Тогда-то я и увидел в первый раз то страшное существо, которое будет предметом этих моих воспоминаний.

У трубы — наверно, в расчете, что ее жар будет его обсушивать так же быстро, как дождь мочить, — стоял, засунув руки в карманы, потрепанный человек в черной потертой одежде, который заворожил меня с того памятного мгновения, как я увидел его глаза.

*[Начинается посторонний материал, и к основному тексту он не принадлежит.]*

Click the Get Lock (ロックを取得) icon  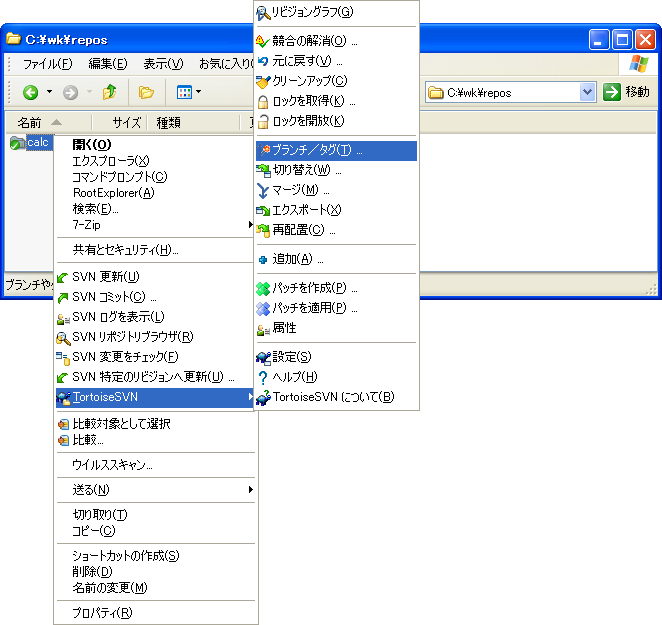point(263,101)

Где видел я раньше эти глаза? Кто он такой? Почему он напомнил мне сразу Векфильдского священника[80], Альфреда Великого[81], Жиль Бласа[82], Карла Второго[83], Иосифа с братьями[84], Королеву фей[85], Тома Джонса[86], "Декамерон" Боккаччо[87], Тэма о'Шентера[88], венчание венецианского дожа с Адриатикой[89] и Великую Лондонскую чуму[90]? Почему, когда он согнул правую ногу и положил левую руку на спинку соседней скамьи, я, как это ни дико, мысленно связал его фигуру со словам"!: "Номер сто сорок два, мужской портрет"? Могло ли это значить, что я схожу с ума?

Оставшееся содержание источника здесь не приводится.